REQUIRED ACTION:
You are asked to repeat the listing word for word and to leave out its pictures.

___

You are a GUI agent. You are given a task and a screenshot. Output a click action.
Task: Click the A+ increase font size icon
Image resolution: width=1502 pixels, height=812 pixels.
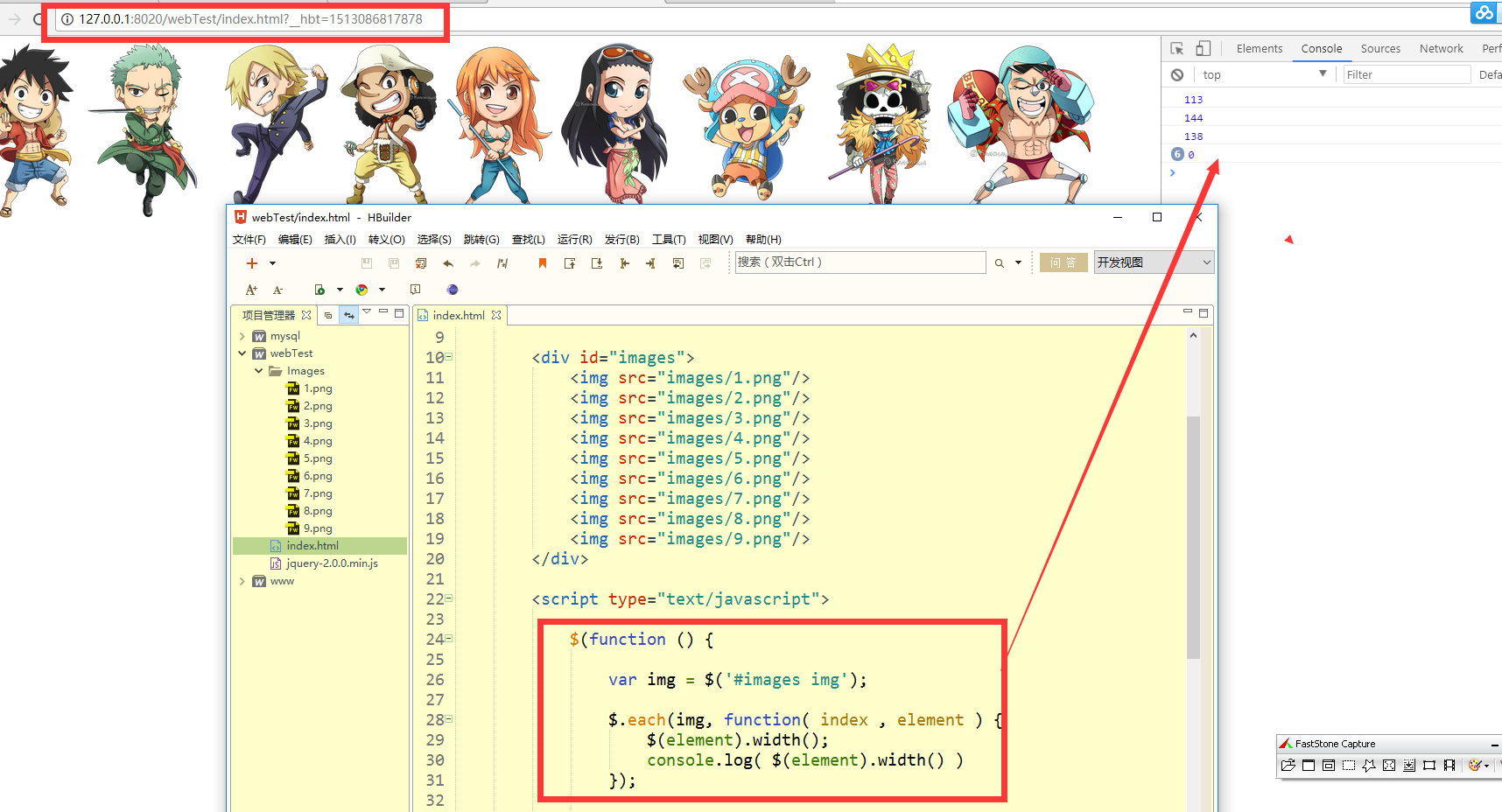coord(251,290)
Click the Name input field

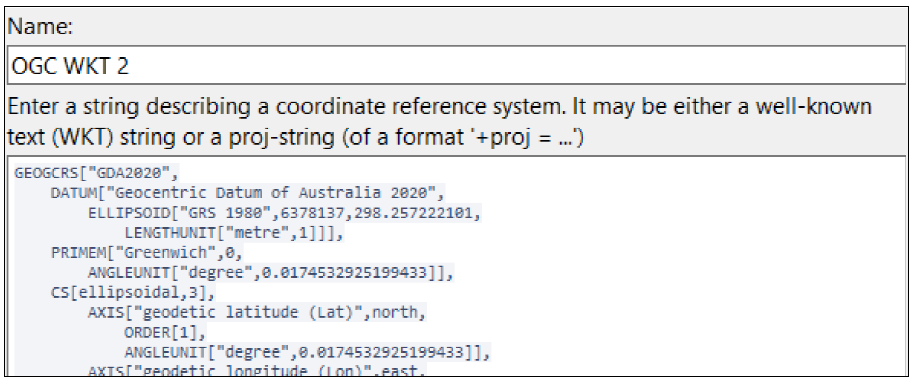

___

FINISHED TASK:
You are a GUI agent. You are given a task and a screenshot. Output a click action.
Task: Click the A+ increase font size icon
Image resolution: width=1502 pixels, height=812 pixels.
coord(251,290)
Click the Name input field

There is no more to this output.